6 Por outro lado, como os funcionários públicos pagam os seus impostos como qualquer outro cidadão, contribuindo assim para o Orçamento do Estado e, por essa via, para o SNS, não faz qualquer sentido que a despesa da ADSE seja feita no SNS. Se assim fosse, os funcionários públicos que optam por ter ADSE, estariam a pagar duas vezes os seus cuidados de saúde. Os fundos geridos pela ADSE não são, de modo nenhum, propriedade do Estado, mas sim dos funcionários públicos que para ele contribuem e não devem ser confundidos com o financiamento do SNS. É, por isso, errado que se considere que as entidades privadas convencionadas com a ADSE estejam a ser financiadas por dinheiros públicos. O dinheiro da ADSE deve, em consequência, ser gasto onde cada subscritor deseja, por sua vontade e iniciativa e, quando um beneficiário da ADSE recorre ao SNS, não devem ser usados fundos da ADSE para o pagamento das despesas, pois está a usar a cobertura que a sua cidadania (e pagamento de impostos) lhe dá, de acordo com a Constituição.
7 Acresce que a existência da ADSE tem também um efeito benéfico sobre o SNS, pois reduz a pressão sobre este.
8 No que diz respeito ao relacionamento com os prestadores de cuidados de saúde, a ADSE tem todo o direito de estabelecer uma tabela de preços para os diagnósticos e tratamentos dos seus beneficiários e os grupos privados têm todo o direito de aceitarem ou não os preços estabelecidos pela ADSE, ou de proporem novas tabelas de preços, que serão alvo de negociação. Do mesmo modo que existe liberdade de adesão à ADSE, também deve existir liberdade de adesão (e recusa) pelos prestadores. Não há nenhuma obrigação (nem sequer moral) por parte destes para fazer acordos com este ou outro seguro qualquer. Trata-se de opções legítimas de gestão e é completamente ridícula a acusação de chantagem neste contexto.

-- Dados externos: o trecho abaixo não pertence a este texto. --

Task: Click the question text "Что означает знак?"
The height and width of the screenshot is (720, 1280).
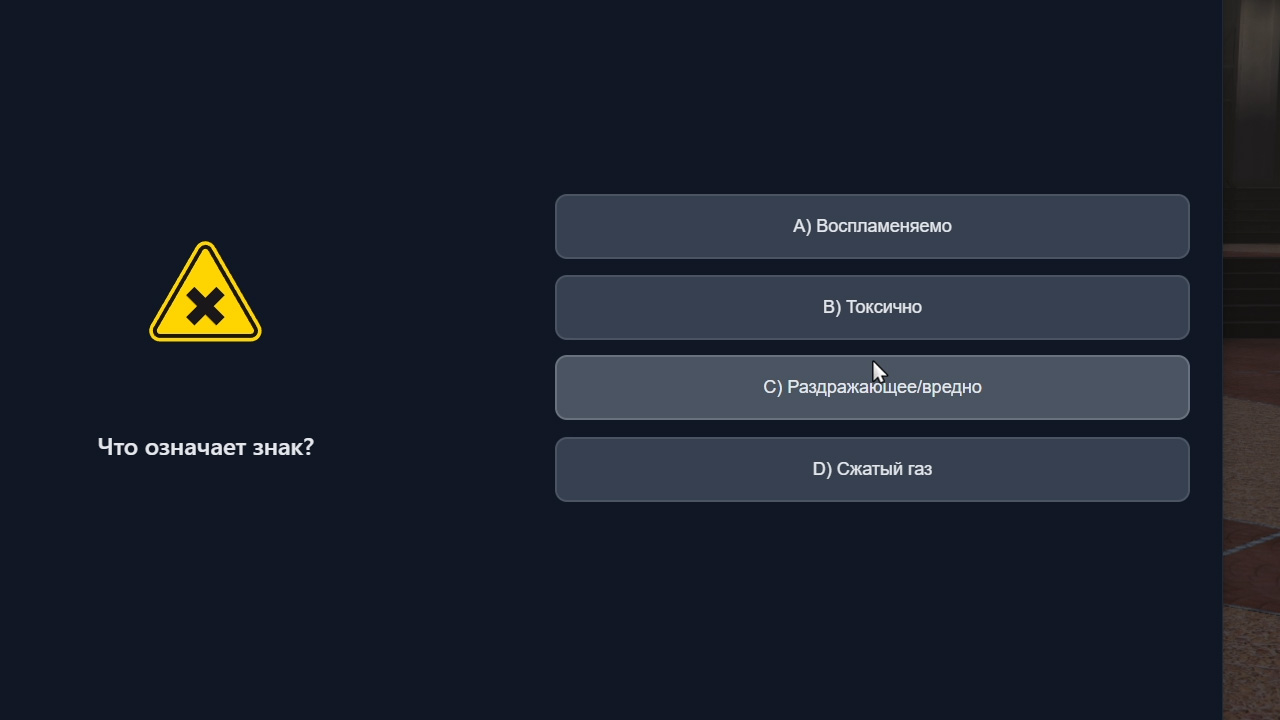Action: click(205, 447)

9 Quanto mais aderentes tiver, maior será a base de financiamento da ADSE. A oposição dos sindicatos é egoísta e, por isso, condenável. Recentemente aumentou o número de funcionários públicos que têm direito a aderir. A direcção da ADSE deve, por isso, trabalhar para que o seu seguro seja atrativo para os seus beneficiários, quer em termos de coberturas, quer em termos de número de prestadores, já que a definição do prémio é da competência do Governo.
10 A viabilidade económica da ADSE depende também do uso criterioso dos fundos que são confiados pelos funcionários públicos aos seus gestores. E aqui há um enorme trabalho de negociação a fazer, entre a ADSE e prestadores (hospitais, consultórios, laboratórios e outras entidades). Urge mudar de paradigma, do actual pagamento por acto, consulta ou exame, para pagamentos compreensivos, gestão integrada da doença, ou nos cuidados de saúde (meios de diagnóstico e tratamento), devidamente auditados externamente, que tragam valor aos seus beneficiários. É esse trabalho que falta fazer, sem ideologias nem estados de alma, apenas com a intenção de melhorar e oferecer uma cobertura e um serviço ainda melhores.
Porque há uma inevitabilidade matemática com que devemos contar: o crescimento económico do nosso país não chega para cobrir as necessidades de crescimento das despesas de saúde de uma população envelhecida como a nossa, baseando o financiamento da saúde apenas num sistema universal, de financiamento e gestão centralizados como o português.